Pert Near Sandstone will play at a benefit Friday at First Avenue to buy musical instruments for Lyndale Elementary School in Minneapolis.
Photo courtesy of Pert Near Sandstone
Pert Near Sandstone will play at a benefit Friday at First Avenue to buy musical instruments for Lyndale Elementary School in Minneapolis.

Rhythm has a way of pounding a brain into submission. The intellect wants to think and examine and analyze, but it can be subdued, at times, by rhythm. The repetition of rhythm allows us to stop anticipating the future. The future becomes the next beat and because it’s predictable, we relax a bit, knowing (or believing that we know) at least a small piece of the future.

The rhythms of Minneapolis-based Daughters of the Sun create that illusion of knowing what’s about to happen, making exhalation possible.

The band’s “4am Astral Projector” begins with plucked acoustic guitar circling you and helping you to predict and understand the future of the song. You’re quickly, painlessly lulled into its soft, warm neo-psychedelia; guitar patterns float in and out of a drone punctuated by occasional cracks of drum and softly sung onomatopoeia about drifting away. 

Check out the band’s MySpace page to hear the tune and three other thrumming bits of breathing out. 

Daughters of the Sun plays at 9 p.m. tonight (Thursday) at the Uptown Bar & Café, 3018 Hennepin Ave., Minneapolis. Admission is free.

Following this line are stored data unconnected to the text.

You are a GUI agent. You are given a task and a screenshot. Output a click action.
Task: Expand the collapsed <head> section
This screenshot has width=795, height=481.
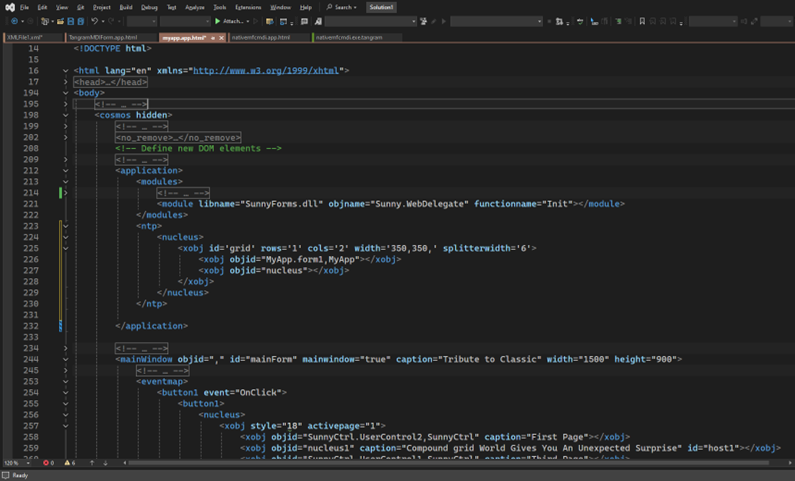66,82
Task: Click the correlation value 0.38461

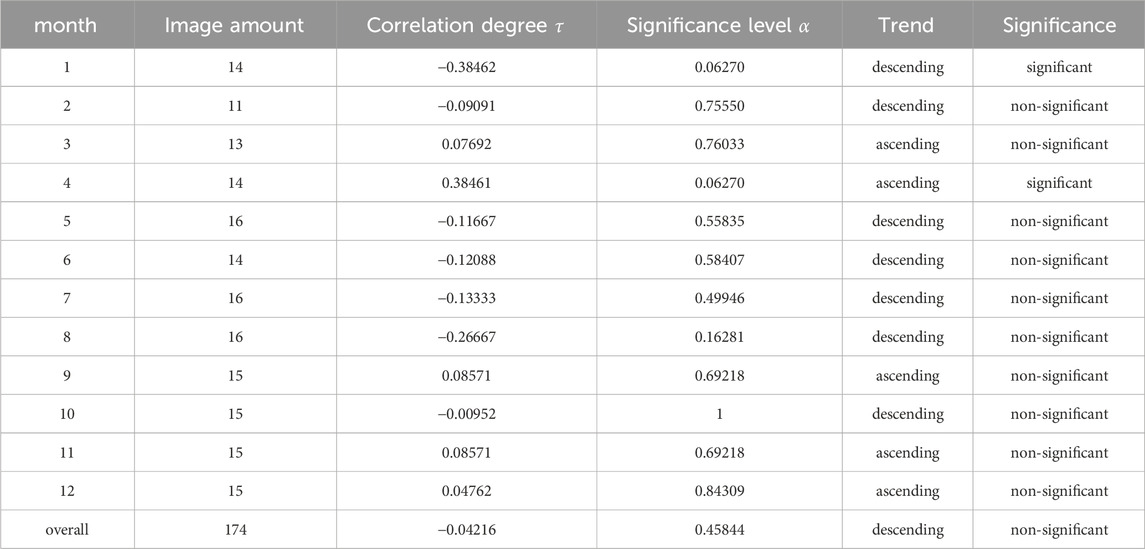Action: pyautogui.click(x=466, y=183)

The band also plays at 9 p.m. Friday at the Turf Club, 1601 University Ave., St. Paul. Noise Queen Ant, Red Life, I and Collosus also play.

Will play for instruments
New-timey Twin Cities band Pert Near Sandstone teams up with God Johnson, Down Lo and Pistol Whippin’ Party Penguins at 8 p.m. Friday, at First Avenue, 701 First Ave., Minneapolis, for “A Night for Lyndale Elementary.”

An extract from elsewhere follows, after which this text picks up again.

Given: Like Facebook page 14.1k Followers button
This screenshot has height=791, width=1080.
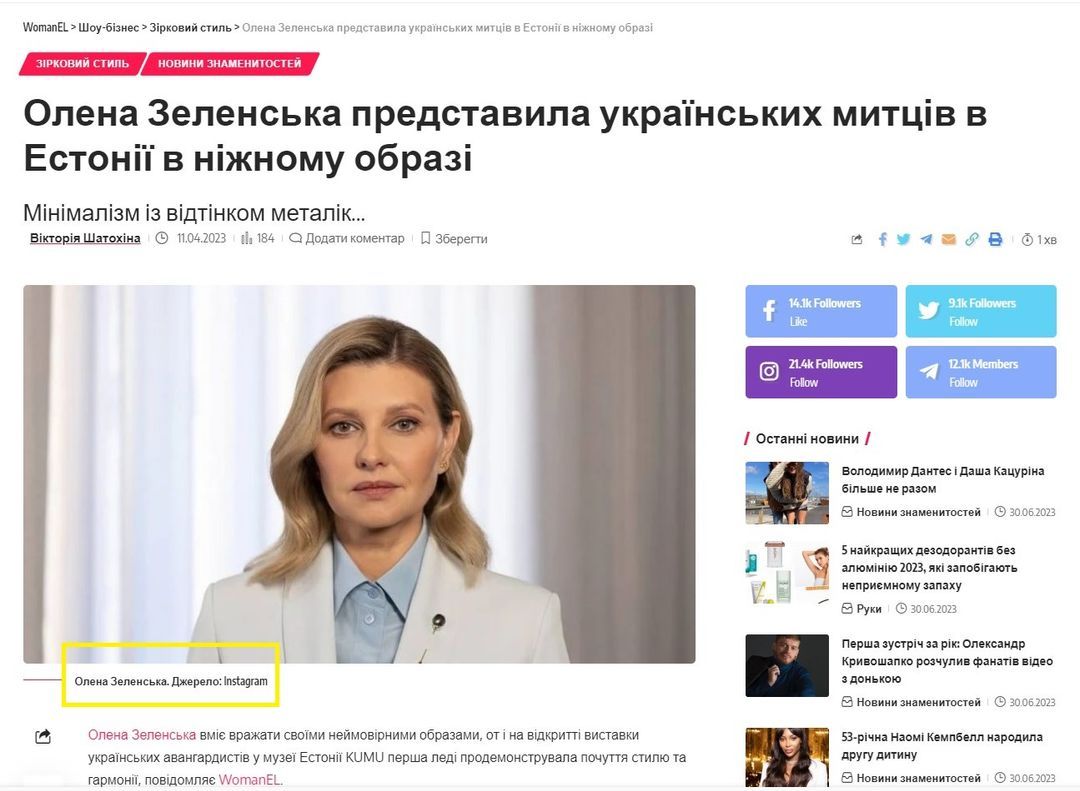Looking at the screenshot, I should [821, 311].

The show will help nonprofit Vega Productions purchase musical instruments for students at the Minneapolis school.

Check out Pert Near Sandstone’s version of the traditional “Crow Black Chicken.” It is, for a moment, a slow, hot chug of guitar, fiddle and bass, just before exploding into fast, ferocious bluegrass.

You’ll get some more twang from Penguins; their “City Cat” is a pretty funny little lamentation about going to New York City. Listen to it here:

This is a band not taking itself terribly seriously, as their self-deprecating self-description makes plain: “The Pistol Whippin Party Penguins, or PWPP, combine folk, rock, blues, bluegrass, and lackluster comedy to create something so thick you can’t scoop it with a shovel.”

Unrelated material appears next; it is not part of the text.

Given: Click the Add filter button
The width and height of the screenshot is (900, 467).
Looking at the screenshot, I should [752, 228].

Advance tickets for the show are $8; $10 at the door.

Upcoming pick
Jonathan Richman is something like a musical version of children’s books author Lucy Cousins. When you first come across them, you’re likely to ask, “What the hell is this crap?”

In both cases, it’s deceptively simple art often made with childlike broad strokes.

Richman’s out touring with drummer Tommy Larkin in support of their new album, “Because Her Beauty is Raw and Wild,” on Vapor Records. The label’s website doesn’t offer any samples or insights into what the pair might be up to these days, unfortunately. It does note, however, that Richman “does not participate in the Internet on any level.”

Take that.

On the bill with Richman is singer-songwriter Vic Chesnutt, who does participate in the Internet. Here’s a slew of YouTube videos featuring Chesnutt.

The show is at 8 p.m. Friday at The Cedar, 416 Cedar Ave., Minneapolis. Tickets are $14 in advance, $16 at the door.